Stefan Holubar, MD, on Twisted Pouch Syndrome

Dr Holubar discusses the phenomenon of "twisted pouch syndrome" among patients who have had ileal pouch-anal anastamosis surgery and his experience in correcting the condition through surgery.

 

Stefan Holubar, MD, is the section chief of IBD Surgery and director of research at Cleveland Clinic in Cleveland, Ohio.

 

TRANSCRIPT:

 

Stefan Holubar:  Hi, I'm Stefan Holubar. I'm the IBD Surgery section chief and also the director research here in the Department of Colorectal Surgery at Cleveland Clinic main campus.

Today we're going to speak about a recent case series that we're working on here at Cleveland Clinic in Department of Colorectal Surgery of a subgroup of redo pouch patients who have something that we diagnosed as twisted pouch syndrome.

About a year and a half ago, I did a virtual visit during the pandemic for a patient who had had an ileal pouch-anal anastomosis in the remote past and was plagued postoperatively with abdominal pain, especially in her pelvis, and it was very severe, requiring medical therapy.

Patient also had quite erratic bowel habits and symptoms of obstruction. This particular patient ultimately underwent a diverting ileostomy and also had had another exploratory laparotomy.

Despite having her pouch disconnected and having an ileostomy, she continued to have the pelvic pain, which was pretty unusual, and it sounded like it was very ischemic type pain to me, based on her description.

I suspected that she may have had a mechanically twisted pouch that was inadvertently made in a malrotated manner at the time of construction. We brought her to Cleveland Clinic for some additional workup and testing as well as the examination under anesthesia.

Ultimately, we did find that, unfortunately, her pouch had been twisted in a 360-degree manner. This is one of the things that surgeons have to take especially extra care to avoid during the time of the pouch construction.

What we did was we disconnected her pouch and we reconnected it. Several months later, we reversed the ileostomy. The patient had a successful outcome and is now free of pain and having normal pouch function.

At the time, I suspected twisted pouch syndrome and I looked it up on PubMed and did research in MEDLINE to see if I could find. I assumed someone had written this up, but it's very rare.

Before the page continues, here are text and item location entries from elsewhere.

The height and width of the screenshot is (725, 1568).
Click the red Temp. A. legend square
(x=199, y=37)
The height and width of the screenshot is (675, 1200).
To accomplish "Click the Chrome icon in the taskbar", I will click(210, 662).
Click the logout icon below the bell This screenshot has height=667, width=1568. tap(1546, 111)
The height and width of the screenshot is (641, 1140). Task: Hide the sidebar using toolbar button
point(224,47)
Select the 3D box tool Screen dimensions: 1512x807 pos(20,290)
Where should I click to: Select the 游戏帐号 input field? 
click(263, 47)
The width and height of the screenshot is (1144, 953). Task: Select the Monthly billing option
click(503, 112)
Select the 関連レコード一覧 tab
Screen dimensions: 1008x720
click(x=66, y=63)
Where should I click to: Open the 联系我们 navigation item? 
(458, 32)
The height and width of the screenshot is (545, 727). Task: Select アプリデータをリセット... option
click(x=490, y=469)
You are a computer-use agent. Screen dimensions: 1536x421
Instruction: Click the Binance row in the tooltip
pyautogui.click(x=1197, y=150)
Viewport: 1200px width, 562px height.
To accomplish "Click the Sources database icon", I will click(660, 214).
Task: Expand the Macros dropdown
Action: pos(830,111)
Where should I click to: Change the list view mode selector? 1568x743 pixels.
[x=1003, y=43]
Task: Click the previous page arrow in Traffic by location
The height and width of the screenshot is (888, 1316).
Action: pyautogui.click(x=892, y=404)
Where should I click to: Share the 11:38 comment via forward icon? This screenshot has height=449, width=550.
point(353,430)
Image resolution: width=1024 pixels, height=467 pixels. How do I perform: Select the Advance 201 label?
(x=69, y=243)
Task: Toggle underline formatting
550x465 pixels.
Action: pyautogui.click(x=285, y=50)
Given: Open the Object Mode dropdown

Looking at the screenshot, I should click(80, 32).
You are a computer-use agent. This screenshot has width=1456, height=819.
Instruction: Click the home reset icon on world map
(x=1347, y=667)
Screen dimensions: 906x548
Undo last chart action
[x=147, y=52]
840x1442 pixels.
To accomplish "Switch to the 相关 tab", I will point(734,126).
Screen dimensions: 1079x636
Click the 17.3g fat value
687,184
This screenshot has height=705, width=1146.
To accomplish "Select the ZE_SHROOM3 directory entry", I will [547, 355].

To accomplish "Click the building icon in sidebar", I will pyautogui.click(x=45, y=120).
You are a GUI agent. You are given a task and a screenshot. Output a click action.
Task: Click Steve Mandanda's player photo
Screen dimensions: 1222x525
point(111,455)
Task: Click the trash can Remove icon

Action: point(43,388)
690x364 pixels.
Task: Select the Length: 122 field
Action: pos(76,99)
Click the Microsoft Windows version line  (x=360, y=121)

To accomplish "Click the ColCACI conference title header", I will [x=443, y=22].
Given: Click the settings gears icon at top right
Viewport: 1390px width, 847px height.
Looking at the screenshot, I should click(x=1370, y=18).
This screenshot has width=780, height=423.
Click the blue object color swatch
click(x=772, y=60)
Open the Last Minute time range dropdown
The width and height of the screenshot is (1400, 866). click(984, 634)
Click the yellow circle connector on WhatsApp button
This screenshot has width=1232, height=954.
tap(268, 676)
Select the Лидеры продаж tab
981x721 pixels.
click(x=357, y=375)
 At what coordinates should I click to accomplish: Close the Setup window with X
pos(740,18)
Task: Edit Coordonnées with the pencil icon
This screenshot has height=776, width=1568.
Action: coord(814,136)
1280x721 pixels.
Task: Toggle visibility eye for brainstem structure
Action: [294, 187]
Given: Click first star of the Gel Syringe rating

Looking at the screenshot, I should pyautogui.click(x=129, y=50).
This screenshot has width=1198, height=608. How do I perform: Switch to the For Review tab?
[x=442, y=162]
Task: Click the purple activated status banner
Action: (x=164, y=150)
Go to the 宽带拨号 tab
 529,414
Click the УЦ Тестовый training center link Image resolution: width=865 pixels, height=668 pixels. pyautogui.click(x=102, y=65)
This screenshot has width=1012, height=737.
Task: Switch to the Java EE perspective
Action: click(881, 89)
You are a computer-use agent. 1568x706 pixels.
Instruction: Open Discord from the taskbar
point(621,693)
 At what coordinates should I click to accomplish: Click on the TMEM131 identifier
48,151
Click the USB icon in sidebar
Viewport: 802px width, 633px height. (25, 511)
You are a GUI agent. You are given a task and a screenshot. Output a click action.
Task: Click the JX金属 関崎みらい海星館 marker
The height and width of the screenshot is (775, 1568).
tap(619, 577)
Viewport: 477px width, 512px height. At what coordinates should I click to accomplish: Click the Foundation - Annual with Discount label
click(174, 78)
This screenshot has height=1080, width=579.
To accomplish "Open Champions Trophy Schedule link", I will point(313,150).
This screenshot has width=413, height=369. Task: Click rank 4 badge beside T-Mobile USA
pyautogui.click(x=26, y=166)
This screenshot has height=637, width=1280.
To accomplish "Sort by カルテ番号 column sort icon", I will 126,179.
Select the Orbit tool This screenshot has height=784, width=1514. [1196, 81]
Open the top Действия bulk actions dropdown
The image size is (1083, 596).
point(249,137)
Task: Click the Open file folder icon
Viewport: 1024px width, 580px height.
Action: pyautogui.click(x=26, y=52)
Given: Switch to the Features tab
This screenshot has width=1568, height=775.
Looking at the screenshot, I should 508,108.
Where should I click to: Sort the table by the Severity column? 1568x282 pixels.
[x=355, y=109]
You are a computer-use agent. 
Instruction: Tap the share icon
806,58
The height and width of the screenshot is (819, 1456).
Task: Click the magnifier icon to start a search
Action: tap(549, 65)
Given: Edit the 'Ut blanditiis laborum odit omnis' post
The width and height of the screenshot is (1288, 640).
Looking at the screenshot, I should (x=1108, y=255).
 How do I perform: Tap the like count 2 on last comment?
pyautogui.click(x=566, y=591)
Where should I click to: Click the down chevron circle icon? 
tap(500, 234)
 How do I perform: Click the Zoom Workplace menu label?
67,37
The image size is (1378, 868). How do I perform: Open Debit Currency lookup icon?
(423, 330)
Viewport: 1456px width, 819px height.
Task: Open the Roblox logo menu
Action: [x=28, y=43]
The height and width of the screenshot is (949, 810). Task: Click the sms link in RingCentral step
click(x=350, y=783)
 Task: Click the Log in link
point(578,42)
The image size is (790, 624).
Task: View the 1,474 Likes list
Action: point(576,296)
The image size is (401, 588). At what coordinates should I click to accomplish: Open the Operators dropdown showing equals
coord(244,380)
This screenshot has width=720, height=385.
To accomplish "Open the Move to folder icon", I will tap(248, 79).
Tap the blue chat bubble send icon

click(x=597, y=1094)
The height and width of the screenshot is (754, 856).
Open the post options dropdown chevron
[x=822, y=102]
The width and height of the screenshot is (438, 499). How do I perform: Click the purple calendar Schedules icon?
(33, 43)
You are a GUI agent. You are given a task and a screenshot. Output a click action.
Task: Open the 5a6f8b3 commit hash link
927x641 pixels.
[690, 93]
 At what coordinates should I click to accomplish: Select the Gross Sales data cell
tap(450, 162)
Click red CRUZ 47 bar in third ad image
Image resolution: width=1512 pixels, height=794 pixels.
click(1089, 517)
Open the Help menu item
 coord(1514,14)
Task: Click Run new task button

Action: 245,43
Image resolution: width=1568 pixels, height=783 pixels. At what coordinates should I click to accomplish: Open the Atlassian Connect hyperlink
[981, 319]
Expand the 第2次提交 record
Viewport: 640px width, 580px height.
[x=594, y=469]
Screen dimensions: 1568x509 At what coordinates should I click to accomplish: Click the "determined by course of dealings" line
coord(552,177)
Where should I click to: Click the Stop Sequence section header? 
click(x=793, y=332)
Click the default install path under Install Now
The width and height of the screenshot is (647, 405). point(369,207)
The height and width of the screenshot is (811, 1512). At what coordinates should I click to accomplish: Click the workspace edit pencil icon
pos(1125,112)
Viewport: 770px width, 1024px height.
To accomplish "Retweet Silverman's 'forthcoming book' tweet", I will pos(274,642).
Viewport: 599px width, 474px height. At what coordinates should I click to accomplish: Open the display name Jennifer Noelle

So I started a clinical series of reviewing almost 600 redo pouches here at Cleveland Clinic. We found about 31 patients who had been diagnosed with a twisted pouch and successfully had a redo pouch surgery, where specifically the pouch itself was good but it needs to be disconnected, untwisted, and then reconnected.

There's multiple interesting things in that study that we found. We did find the majority of the patients did have the triad of obstructive defecation with erratic bowel habits and severe, often opiate-requiring pain.

We also found that these patients were heavily pretreated with biologics, presumed infectious inflammatory complications of their pouch, such as Crohn's disease of the pouch, and I think half of the patients had actually received biologic therapy for this mechanical complication because it was very hard to recognize.

The other striking thing—other than that a lot of them had unfortunately been misdiagnosed or not properly diagnosed and had been poorly pretreated—was that majority of the cases were actually only diagnosed at the time of exploratory surgery here at Cleveland Clinic.

I think about half of the patients before they came here had already had a surgery as well as an extensive workup but the twisted pouch is still not being diagnosed. It is very, very difficult to diagnose. Pouchoscopy, pouchograms, cross-section imaging with a CT and MR—the majority of these were not able to make a successful diagnosis, although some of the time they were. The majority, I believe it was 75% of the patients, had a diagnosis done at the time of rediversion or at the time of exploratory laparotomy here at Cleveland Clinic.

That just emphasizes the difficulty with which to make the diagnosis. It is. It's not surprising in light of that that a lot of patients were heavily pretreated with biologics.

The good news that we found was that when it's been recognized and properly treated with revisional surgery, the outcomes were very, very good. At 1 year, the pouch survival rate was about 90%, which was very high for redo pouch population.